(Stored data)
————

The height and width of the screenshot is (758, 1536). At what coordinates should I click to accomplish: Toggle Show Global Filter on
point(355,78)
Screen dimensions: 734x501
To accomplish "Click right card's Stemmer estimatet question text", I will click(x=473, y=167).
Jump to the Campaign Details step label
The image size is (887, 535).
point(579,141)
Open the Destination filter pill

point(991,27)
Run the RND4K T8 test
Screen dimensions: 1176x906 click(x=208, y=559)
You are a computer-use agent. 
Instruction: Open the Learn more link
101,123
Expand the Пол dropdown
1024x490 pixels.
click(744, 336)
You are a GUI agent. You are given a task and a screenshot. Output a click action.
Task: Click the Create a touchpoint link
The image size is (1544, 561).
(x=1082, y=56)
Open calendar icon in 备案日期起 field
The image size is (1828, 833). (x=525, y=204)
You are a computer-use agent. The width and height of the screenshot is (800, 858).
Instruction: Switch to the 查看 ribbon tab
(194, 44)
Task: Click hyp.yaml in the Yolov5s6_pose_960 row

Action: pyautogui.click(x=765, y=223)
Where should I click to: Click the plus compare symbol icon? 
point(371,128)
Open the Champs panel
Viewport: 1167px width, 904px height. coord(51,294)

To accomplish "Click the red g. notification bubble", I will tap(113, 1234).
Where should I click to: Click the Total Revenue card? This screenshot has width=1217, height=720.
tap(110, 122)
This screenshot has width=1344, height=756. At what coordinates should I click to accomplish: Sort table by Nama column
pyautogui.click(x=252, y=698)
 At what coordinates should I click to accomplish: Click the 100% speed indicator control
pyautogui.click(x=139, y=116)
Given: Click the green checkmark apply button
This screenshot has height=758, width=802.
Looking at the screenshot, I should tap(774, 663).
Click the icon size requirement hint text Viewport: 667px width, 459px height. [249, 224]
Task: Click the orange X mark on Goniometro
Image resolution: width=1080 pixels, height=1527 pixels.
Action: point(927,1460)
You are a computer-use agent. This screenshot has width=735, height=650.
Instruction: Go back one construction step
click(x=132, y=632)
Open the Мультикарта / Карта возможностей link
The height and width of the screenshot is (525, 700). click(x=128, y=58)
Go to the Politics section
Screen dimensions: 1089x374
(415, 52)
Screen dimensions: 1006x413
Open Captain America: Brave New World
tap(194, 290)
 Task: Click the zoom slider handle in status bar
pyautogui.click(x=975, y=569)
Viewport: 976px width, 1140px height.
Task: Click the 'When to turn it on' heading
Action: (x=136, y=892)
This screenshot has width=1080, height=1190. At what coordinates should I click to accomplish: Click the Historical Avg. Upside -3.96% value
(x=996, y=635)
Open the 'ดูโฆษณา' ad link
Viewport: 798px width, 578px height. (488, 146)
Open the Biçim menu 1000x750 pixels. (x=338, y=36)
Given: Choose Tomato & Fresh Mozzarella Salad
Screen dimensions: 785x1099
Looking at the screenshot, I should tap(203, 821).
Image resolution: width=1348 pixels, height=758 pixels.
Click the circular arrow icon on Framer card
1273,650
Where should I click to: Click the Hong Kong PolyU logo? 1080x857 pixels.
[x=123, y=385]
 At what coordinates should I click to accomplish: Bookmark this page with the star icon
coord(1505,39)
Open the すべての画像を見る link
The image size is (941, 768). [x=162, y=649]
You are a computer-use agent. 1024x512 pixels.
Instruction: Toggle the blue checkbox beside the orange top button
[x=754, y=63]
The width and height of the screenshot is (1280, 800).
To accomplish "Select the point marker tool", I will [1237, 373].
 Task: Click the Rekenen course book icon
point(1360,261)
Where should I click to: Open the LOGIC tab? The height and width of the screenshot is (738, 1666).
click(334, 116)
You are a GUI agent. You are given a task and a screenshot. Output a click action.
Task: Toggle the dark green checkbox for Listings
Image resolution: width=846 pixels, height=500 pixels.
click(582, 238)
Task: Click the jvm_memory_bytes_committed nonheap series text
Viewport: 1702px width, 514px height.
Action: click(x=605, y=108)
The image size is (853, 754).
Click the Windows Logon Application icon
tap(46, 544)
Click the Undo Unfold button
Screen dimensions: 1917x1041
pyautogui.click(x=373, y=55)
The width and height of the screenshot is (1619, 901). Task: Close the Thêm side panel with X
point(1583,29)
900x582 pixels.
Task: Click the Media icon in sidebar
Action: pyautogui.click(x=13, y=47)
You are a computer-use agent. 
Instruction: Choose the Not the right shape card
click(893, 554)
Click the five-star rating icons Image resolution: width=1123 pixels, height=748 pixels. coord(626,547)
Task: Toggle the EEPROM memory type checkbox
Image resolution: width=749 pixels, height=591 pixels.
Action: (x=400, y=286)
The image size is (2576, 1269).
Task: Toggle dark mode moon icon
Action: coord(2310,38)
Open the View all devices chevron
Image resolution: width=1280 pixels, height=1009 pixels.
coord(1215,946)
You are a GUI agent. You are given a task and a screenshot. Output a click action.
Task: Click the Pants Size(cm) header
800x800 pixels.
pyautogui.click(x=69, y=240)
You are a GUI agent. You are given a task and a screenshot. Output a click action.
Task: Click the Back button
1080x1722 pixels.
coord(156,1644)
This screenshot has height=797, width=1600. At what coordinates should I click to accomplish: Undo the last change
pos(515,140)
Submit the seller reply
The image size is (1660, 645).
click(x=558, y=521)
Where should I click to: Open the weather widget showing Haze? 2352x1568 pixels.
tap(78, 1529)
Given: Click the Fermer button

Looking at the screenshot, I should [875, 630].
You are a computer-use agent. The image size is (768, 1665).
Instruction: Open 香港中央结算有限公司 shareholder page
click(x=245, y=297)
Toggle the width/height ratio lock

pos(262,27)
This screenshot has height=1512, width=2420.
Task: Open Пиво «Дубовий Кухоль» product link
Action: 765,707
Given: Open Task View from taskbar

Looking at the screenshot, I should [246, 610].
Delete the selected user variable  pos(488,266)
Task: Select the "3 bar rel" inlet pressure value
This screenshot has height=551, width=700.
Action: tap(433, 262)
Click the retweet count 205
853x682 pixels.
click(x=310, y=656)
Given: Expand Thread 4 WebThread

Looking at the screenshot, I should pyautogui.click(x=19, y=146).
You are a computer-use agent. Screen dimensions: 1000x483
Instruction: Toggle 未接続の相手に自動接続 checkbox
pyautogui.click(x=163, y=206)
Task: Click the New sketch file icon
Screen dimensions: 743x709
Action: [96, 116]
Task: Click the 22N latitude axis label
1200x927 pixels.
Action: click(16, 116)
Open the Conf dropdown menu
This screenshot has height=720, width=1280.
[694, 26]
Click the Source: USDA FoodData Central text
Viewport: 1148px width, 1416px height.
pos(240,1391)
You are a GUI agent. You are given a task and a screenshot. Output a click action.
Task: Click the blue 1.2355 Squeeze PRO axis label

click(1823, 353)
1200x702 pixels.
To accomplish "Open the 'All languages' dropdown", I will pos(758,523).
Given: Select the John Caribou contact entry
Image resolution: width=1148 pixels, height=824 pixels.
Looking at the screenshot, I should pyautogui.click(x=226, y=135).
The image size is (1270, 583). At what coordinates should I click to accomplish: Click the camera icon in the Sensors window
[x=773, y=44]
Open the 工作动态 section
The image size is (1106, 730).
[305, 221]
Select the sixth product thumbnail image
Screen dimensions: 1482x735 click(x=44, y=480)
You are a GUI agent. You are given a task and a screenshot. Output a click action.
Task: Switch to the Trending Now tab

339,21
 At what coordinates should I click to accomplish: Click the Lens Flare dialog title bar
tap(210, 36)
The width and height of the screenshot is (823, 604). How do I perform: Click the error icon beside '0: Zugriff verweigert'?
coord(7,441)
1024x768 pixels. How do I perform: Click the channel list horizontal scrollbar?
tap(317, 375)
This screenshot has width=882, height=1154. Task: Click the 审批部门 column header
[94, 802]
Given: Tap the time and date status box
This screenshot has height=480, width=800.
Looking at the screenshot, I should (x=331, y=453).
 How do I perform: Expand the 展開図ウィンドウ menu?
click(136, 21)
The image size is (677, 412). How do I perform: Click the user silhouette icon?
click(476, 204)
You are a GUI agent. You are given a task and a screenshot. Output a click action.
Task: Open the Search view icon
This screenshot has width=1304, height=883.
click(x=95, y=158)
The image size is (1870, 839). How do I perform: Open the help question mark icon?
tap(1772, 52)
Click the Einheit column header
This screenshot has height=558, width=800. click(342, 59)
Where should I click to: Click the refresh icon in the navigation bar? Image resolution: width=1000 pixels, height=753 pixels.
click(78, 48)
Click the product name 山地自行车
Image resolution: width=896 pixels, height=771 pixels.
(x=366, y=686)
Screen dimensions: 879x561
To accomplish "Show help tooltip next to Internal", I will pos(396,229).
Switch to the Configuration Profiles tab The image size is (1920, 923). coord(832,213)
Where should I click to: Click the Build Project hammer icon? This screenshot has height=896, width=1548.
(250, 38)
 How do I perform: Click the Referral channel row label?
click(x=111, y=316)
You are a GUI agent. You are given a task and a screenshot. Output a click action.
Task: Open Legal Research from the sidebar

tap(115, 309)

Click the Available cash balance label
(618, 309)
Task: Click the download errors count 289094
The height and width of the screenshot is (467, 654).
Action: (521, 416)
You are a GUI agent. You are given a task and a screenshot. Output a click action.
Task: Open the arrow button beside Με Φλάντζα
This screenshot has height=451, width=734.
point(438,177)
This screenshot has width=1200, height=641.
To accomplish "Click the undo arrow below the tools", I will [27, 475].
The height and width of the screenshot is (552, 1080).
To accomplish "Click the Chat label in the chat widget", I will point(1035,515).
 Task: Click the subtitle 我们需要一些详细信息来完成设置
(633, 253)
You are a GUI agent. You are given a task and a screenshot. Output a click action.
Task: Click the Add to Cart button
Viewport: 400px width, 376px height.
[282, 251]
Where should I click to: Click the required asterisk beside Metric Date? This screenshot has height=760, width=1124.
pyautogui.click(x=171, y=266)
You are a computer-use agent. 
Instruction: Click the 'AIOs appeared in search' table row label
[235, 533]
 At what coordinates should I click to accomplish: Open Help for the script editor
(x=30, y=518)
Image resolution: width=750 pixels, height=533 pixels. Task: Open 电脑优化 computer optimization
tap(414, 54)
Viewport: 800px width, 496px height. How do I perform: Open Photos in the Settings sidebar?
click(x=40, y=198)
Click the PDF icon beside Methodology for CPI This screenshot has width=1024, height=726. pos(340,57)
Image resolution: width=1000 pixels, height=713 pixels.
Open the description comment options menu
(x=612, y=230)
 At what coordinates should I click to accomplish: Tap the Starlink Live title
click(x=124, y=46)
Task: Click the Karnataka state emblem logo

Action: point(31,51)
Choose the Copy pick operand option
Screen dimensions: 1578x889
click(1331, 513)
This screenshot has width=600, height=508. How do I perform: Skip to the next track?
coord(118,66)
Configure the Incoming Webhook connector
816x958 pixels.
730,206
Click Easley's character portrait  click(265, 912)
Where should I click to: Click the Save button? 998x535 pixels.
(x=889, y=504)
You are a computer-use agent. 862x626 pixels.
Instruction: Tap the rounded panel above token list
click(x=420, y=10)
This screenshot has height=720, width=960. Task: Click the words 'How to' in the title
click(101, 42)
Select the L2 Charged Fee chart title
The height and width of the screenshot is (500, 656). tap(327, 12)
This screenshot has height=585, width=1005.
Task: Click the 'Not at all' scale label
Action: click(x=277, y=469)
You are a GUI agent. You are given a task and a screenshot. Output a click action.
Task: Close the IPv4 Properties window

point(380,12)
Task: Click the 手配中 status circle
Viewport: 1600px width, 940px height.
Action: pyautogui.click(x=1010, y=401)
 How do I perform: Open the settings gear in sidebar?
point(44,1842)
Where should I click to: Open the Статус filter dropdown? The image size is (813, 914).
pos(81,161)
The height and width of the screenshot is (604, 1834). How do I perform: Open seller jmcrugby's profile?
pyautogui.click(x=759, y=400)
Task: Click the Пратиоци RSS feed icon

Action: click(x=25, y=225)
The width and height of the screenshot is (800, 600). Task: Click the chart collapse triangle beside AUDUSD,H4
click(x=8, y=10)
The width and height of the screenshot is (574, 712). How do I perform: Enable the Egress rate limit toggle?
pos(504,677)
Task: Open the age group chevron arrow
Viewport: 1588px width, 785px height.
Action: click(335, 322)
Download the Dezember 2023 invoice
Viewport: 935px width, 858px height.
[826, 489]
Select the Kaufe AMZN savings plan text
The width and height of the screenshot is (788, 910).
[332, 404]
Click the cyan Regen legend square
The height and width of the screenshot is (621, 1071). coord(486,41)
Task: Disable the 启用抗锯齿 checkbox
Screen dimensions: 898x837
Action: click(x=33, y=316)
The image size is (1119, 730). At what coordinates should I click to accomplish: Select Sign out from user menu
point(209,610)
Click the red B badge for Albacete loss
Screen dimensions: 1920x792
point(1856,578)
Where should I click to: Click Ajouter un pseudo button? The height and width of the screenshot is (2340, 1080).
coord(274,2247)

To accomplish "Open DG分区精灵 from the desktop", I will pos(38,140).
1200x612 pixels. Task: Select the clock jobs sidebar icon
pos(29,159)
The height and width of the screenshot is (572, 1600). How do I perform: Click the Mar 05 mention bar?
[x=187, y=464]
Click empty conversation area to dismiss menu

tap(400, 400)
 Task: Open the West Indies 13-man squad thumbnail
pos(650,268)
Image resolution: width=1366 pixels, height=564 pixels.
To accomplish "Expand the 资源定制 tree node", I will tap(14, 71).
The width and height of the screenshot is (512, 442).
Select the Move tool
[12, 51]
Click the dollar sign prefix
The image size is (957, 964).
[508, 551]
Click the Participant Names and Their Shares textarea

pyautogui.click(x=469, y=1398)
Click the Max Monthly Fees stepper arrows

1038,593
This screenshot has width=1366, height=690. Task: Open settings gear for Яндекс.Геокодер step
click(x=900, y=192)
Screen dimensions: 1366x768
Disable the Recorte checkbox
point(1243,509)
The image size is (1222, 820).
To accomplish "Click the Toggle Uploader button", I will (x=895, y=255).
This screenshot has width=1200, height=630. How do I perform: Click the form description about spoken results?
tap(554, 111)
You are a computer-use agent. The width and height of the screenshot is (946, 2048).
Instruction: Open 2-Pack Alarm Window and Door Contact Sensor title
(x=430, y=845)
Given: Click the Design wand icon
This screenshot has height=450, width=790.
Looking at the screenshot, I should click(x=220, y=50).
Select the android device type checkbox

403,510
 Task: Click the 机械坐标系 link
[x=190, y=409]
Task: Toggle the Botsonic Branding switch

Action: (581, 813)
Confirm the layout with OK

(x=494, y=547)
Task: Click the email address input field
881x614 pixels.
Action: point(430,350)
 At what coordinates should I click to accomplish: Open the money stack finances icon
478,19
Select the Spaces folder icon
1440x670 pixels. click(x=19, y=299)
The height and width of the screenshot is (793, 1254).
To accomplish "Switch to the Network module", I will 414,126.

————

WHAT THE TASK REQUIRES
Return exactly the lines in the records above, beginning with the one that holds "Task: Toggle the Botsonic Branding switch" and ending with the last.

REPLY
Task: Toggle the Botsonic Branding switch

Action: (581, 813)
Confirm the layout with OK

(x=494, y=547)
Task: Click the email address input field
881x614 pixels.
Action: point(430,350)
 At what coordinates should I click to accomplish: Open the money stack finances icon
478,19
Select the Spaces folder icon
1440x670 pixels. click(x=19, y=299)
The height and width of the screenshot is (793, 1254).
To accomplish "Switch to the Network module", I will 414,126.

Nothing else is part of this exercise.